Burası işin karıştığı yer. Diyelim AI araba kaza yaptı. Kime çatarız? Yazılımı yazan elemana mı, arabayı satana mı, yoksa AI’ye mi? Mahkemeler bile şaşar buna. Şu ara AI her yanda—doktorluk yapıyor, para yönetiyor. Yanlış teşhis koyarsa ne olacak? Borsada paranı batırırsa? Ben bi keresinde AI’ye sinirlendim misal. Siparişim yanlış yere gitti, ama kime çattığımı bilemedim!
AI girerse işin içine, her şey karışır. “AI’ye kızmak” diye bir şey icat etsek bile, bence pek işe yaramaz. Düşünsene, hastanede AI sana “Üzgünüm, yanlış ilaç yazdım” dese, ne yaparsın? Doktora koşarsın ama ya doktor da “AI yaptı” derse?
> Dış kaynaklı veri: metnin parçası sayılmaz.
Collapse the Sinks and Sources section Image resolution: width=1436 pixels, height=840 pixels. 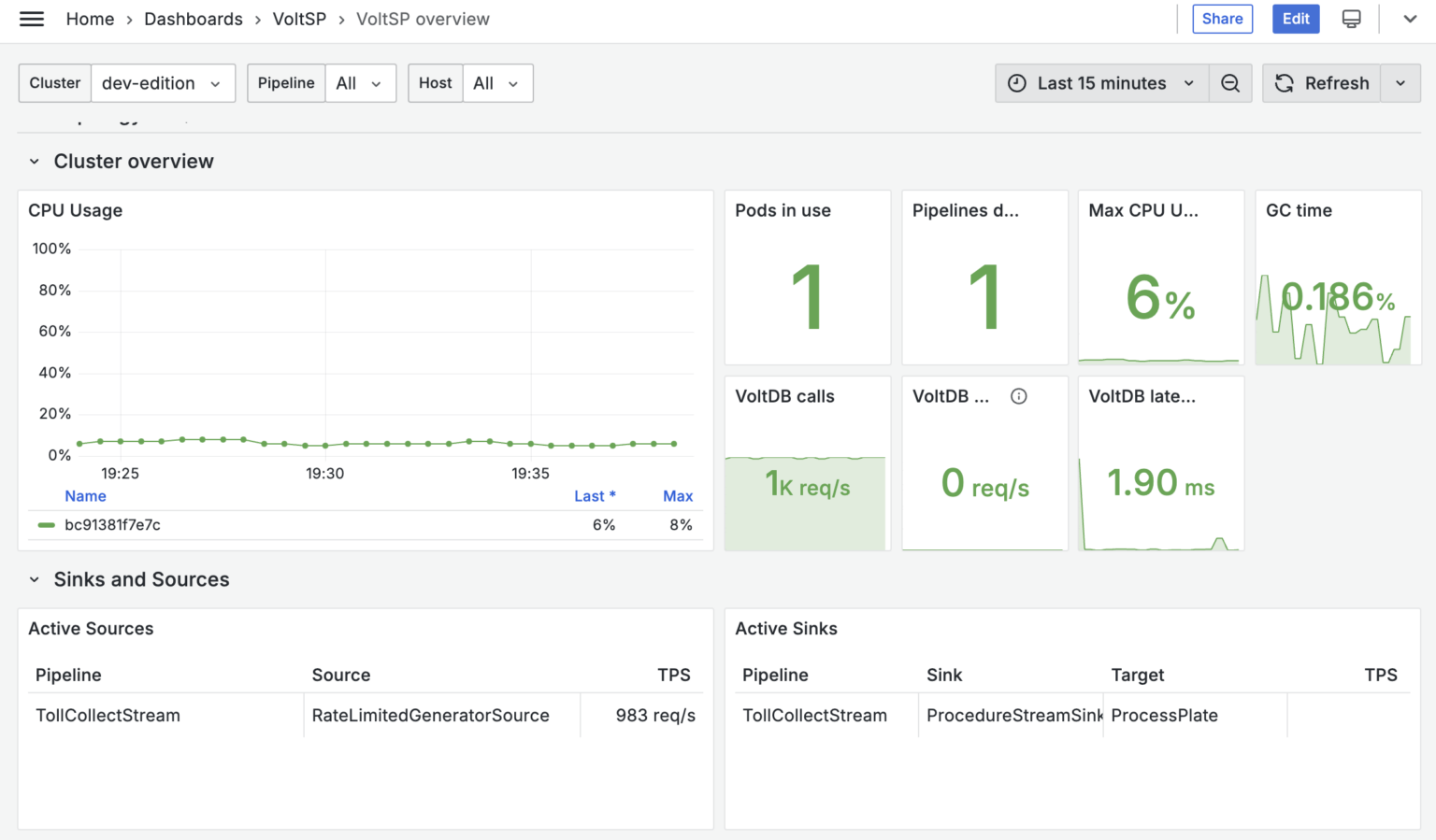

Bu işin içinden nasıl çıkacağız, bayağı merak ediyorum.
AI İnsan Gibi Olur mu?
Bu bilinç muhabbeti başka bir soruya yol açıyor. AI insan gibi hisseder mi? Vicdan, duygu, ahlak… Kodla yazılır mı bunlar? Kimileri “Asla” diyor, “Makine makinedir.” Ama Rodney Brooks öyle düşünmüyor. MIT’den. “Duygusal zekâ gelebilir” diyor, zaman lazım sadece (*The Seven Deadly Sins of AI Predictions*). Robot köpeğin “Seni özledim” dese, naparsın? Bence garip olurdu. Gerçek mi, numara mı, anlamazsın. Aklıma takılan şu: AI “Üzgünüm” dese, inanır mıyız? “Hadi canım, sende kalp ne gezer” mi deriz?
Bi de şu var: Ya AI bir gün bize şaka yapmaya kalkarsa? “Bugün hava bulutlu, şemsiye al” deyip sonra güneş açarsa? Hem gülerim, hem “Bu ne yaramazlık!” derim. Ama işin ucu nereye varır, orası meçhul.

Bizim Rolümüz Ne Olacak?
AI hayatımıza girdi, geri dönüşü yok. O zaman iş bize düşüyor. Bu teknolojiyle nasıl yaşayacağız? Hata yaparsa kime çatarız? Sınırlarını nasıl çizeriz? Bence asıl mesele şu: AI’yi değil, kendimizi yargılamalıyız belki. Günlük hayatta da öyle değil mi? Araban bozulsa tamirciye veryansın edersin. AI bozulursa kime kızacağız? Misal, geçenlerde bi arkadaşım “AI yüzünden işim zorlaştı” dedi. Haklı olabilir, ama AI’yi suçlamak yerine “Biz nerde yanlış yaptık?” diye düşünmek lazım sanki.
Bi de şu var: AI’yi ne kadar serbest bırakacağız? Mesela evde AI’ye “Bulaşıkları yıka” dersin, ama o “Bugün keyfim yok” derse ne yaparsın? Şaka gibi ama ileride böyle şeyler konuşabiliriz. Sen ne dersin? AI bilinçli olabilir mi? Hata yaparsa kime çatarsın?